外周血全基因组DNA甲基化水平与高脂血症发病风险的相关性分析

目的 探讨外周血全基因组DNA甲基化水平与高脂血症发病风险的相关性。方法 选取2019年1月-2021年1月医院门诊患者282例为研究对象,其中高脂血症患者162例(研究组),非高脂血症患者120例(对照组); 采集所有患者晨起空腹外周静脉血,采用高效液相色谱-串联质谱(Liquid chromatography-tandem mass spectrometry,LC-MS/MS)测定2组外周血全基因组DNA甲基化水平; 收集所有患者的相关资料,采用单因素分析影响高脂血症发病的可能相关因素; 采用Logistic多元回归分析影响高脂血症发病的相关因素; 采用Spearman相关性方法分析高脂血症患者外周血全基因组DNA甲基化水平与影响高脂血症发病因素之间的关系,并绘制受试者工作特征曲线(Receiver operating characteristic curve,ROC)分析外周血全基因组DNA甲基化水平对高脂血症的诊断价值。结果 研究组外周血全基因组DNA甲基化水平高于对照组(P<0.05)。研究组BMI≥23 kg/m²、高热量饮食占比高于对照组; 血清总胆固醇(Total cholesterol,TC)、甘油三酯(Triglyceride,TG)、低密度脂蛋白(Low density lipoprotein,LDL)水平均高于对照组; 高密度脂蛋白(High density lipoprotein,HDL)、总胆红素(Total bilirubin,TBIL)水平均低于对照组(P<0.05)。外周血全基因组DNA甲基化水平、TC,TG,HDL,TBIL均是影响高脂血症发病的相关因素(P<0.05)。Spearman相关性分析显示,外周血全基因组DNA甲基化水平与TC,TG水平呈正相关(r=0.321,0.334,P<0.05); 外周血全基因组DNA甲基化水平与HDL,TBIL水平呈负相关(r=-0.352,-0.341,P<0.05)。外周血全基因组DNA甲基化水平诊断高脂血症的最佳截断点为9.51%,ROC曲线下面积(AUC)为0.695,灵敏度为87.04%,特异度为81.67%。结论 高脂血症患者外周血全基因组DNA甲基化水平较高,是影响高脂血症发病的相关因素,与高脂血症发病风险有关,对于高脂血症具有良好诊断价值。

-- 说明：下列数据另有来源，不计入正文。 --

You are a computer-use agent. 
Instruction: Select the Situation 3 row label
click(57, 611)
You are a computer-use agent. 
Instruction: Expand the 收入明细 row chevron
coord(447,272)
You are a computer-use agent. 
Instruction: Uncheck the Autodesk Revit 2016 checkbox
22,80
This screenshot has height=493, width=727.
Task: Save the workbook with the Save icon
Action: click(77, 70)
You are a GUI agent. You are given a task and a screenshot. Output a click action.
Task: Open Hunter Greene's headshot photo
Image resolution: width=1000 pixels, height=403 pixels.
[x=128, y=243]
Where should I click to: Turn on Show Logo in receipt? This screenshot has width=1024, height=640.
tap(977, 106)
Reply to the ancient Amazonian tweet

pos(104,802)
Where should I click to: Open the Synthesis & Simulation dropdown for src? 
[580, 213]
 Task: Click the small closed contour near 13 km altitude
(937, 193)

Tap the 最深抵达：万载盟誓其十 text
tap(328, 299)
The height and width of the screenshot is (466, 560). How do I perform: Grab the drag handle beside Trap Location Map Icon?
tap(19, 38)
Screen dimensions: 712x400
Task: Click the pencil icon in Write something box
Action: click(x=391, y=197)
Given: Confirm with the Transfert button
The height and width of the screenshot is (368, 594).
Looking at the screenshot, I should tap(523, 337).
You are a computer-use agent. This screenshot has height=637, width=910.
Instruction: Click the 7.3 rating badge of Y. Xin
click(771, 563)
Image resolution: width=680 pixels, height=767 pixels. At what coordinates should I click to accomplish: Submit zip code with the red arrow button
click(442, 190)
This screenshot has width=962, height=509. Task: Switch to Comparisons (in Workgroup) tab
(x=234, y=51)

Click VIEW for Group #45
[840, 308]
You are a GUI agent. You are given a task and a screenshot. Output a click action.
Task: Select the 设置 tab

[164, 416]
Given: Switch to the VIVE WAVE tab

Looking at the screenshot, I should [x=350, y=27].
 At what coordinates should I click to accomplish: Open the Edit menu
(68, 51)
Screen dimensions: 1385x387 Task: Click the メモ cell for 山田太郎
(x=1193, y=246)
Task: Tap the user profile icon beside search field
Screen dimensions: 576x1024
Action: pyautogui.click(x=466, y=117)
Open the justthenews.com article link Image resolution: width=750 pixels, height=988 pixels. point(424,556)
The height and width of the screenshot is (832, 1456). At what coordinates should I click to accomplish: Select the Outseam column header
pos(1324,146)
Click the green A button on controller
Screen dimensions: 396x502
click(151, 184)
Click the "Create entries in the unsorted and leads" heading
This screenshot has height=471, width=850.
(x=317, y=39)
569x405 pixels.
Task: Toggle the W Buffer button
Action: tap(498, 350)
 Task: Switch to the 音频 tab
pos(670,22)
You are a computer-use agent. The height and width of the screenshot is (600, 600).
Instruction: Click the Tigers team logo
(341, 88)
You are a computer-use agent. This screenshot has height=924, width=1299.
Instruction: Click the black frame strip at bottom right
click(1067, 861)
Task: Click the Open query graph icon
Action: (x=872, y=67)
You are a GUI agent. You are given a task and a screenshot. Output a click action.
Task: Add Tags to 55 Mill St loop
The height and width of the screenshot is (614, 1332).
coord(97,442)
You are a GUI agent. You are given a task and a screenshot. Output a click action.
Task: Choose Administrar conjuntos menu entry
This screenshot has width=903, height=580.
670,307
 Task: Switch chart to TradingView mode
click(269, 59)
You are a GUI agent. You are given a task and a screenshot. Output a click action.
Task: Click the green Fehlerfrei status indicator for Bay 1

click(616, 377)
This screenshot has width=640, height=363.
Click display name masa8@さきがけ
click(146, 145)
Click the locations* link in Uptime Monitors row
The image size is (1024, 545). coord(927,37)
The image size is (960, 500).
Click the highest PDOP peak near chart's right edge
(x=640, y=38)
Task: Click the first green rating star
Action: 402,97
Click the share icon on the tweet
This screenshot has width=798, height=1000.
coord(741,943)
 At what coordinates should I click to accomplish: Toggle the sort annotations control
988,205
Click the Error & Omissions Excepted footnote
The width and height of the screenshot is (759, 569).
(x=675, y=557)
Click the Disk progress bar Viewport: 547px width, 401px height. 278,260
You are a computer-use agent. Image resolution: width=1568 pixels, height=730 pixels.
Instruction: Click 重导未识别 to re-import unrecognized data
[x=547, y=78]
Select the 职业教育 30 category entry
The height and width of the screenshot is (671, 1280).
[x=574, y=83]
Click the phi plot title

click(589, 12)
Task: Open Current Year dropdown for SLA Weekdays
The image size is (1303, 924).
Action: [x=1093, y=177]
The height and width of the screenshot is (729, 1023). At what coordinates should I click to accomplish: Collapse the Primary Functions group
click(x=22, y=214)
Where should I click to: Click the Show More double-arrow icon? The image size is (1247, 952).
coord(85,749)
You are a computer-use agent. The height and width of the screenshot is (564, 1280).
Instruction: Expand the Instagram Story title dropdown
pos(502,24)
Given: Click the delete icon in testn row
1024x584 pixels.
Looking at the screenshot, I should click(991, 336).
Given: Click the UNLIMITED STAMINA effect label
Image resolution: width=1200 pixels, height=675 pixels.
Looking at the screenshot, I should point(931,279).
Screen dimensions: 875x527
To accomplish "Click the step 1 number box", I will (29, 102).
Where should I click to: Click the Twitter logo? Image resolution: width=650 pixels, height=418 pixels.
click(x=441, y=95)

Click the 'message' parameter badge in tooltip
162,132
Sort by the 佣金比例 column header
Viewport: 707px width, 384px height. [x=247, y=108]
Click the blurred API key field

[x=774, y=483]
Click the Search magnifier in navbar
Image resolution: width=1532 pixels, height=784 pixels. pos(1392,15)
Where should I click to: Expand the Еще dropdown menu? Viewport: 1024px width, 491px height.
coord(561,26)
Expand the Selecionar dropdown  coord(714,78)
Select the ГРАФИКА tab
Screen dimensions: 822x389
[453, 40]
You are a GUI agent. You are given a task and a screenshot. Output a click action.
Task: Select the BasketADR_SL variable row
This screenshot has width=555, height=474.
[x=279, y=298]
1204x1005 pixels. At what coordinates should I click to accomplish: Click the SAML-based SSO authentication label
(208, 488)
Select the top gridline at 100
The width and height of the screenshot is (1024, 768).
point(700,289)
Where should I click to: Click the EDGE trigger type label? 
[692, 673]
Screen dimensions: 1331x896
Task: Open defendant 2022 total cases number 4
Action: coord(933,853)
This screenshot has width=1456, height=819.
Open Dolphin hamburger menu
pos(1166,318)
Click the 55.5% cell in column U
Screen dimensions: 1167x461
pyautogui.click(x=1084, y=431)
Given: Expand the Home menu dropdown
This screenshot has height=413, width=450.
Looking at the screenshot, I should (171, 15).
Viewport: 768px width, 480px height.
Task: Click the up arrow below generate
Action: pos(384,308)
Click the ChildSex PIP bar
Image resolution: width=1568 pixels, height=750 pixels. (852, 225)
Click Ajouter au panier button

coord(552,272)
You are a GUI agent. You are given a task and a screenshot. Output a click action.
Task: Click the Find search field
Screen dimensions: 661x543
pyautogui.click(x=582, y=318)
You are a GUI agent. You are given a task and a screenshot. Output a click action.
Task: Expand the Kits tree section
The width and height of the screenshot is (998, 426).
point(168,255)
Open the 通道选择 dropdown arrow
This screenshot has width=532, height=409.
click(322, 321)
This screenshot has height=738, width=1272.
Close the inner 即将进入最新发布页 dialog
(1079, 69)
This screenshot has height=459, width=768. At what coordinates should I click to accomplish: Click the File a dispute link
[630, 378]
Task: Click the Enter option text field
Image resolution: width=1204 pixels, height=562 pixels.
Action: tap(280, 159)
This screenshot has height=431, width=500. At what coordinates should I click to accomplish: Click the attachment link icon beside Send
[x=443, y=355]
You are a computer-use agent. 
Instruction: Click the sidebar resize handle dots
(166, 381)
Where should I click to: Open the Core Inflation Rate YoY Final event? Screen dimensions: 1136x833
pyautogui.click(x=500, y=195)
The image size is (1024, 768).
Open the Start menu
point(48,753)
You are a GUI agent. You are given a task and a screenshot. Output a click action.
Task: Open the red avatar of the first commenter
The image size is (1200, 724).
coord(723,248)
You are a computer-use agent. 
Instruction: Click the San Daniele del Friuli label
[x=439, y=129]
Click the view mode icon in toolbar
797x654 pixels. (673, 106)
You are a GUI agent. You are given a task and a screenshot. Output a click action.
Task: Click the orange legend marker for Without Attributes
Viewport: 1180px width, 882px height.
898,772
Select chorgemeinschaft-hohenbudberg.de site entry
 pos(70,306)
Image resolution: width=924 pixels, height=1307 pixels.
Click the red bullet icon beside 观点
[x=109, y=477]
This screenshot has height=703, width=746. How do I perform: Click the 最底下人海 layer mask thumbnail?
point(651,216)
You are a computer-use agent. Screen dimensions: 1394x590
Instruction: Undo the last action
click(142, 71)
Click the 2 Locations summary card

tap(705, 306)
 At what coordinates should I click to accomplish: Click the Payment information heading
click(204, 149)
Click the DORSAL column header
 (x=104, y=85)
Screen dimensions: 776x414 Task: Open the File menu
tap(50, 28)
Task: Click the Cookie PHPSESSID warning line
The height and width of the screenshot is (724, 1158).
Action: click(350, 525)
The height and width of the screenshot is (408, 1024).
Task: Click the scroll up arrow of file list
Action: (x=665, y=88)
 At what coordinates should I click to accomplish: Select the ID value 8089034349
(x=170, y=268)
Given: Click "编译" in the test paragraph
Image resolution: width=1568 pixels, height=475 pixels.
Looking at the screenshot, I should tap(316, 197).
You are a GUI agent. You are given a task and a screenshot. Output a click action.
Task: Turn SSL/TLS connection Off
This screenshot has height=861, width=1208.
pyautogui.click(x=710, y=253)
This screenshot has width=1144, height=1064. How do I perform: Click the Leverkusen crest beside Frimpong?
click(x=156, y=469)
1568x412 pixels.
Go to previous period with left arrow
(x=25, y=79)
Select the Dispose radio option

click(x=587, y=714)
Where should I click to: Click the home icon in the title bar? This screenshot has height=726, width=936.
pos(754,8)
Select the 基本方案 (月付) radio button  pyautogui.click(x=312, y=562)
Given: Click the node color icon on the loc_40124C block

The correlation between the level of whole-genome DNA methylation in peripheral blood and the risk of hyperlipidemia

Objective To investigate the relationship between the level of whole-genome DNA methylation in peripheral blood and the risk of hyperlipidemia.Methods A total of 282 hospital outpatients from January 2019 to January 2021 were selected as the research subjects,including 162 patients with hyperlipidemia(study group)and 120 patients with non-hyperlipidemia(control group).The fasting peripheral venous blood of all patients was collected in the morning.High performance liquid chromatography-tandem mass spectrometry(LC-MS/MS)was used to determine the level of whole-genome DNA methylation in the peripheral blood of the two groups.The relevant data of all patients were collected and analyzed the possible factors affecting the onset of hyperlipidemia by univariate analysis and Logistic multiple regression analysis.Spearman correlation was used to analyze the relationship between the level of peripheral blood whole genome DNA methylation in patients with hyperlipidemia and the risk factors that affect the onset of hyperlipidemia.And a receiver operating characteristic curve(ROC)was drawn to analyze the diagnostic value of peripheral blood whole genome DNA methylation level for hyperlipidemia.Results The level of DNA methylation in the whole genome of the study group was higher than that of the control group(P<0.05).The study group BMI≥23 kg/m²,and the proportion of high-calorie diet was higher than that of the control group.The serum TC,TG,and LDL contents were higher than those of the control group,and the HDL and TBIL contents were lower than the control group(P<0.05).Peripheral blood whole genome DNA methylation level,TC,TG,HDL,TBIL are all related factors affecting the onset of hyperlipidemia(P<0.05).Spearman correlation analysis showed that peripheral blood whole genome DNA methylation level was positively correlated with TC and TG(r=0.321,0.334,P<0.05).Peripheral blood genome DNA methylation levels were negatively correlated with HDL and TBIL(r=-0.352,-0.341,P<0.05).The best cut-off points for the diagnosis of hyperlipidemia by the whole genome DNA methylation level of peripheral blood was 9.51%.The area under the ROC curve(AUC)was 0.695.The sensitivity was 87.04%,and the specificity was 81.67%.Conclusion Higher levels of whole genome DNA methylation in peripheral blood of hyperlipidemia patients is a factor affecting the onset of hyperlipidemia,and has a good diagnostic value for hyperlipidemia.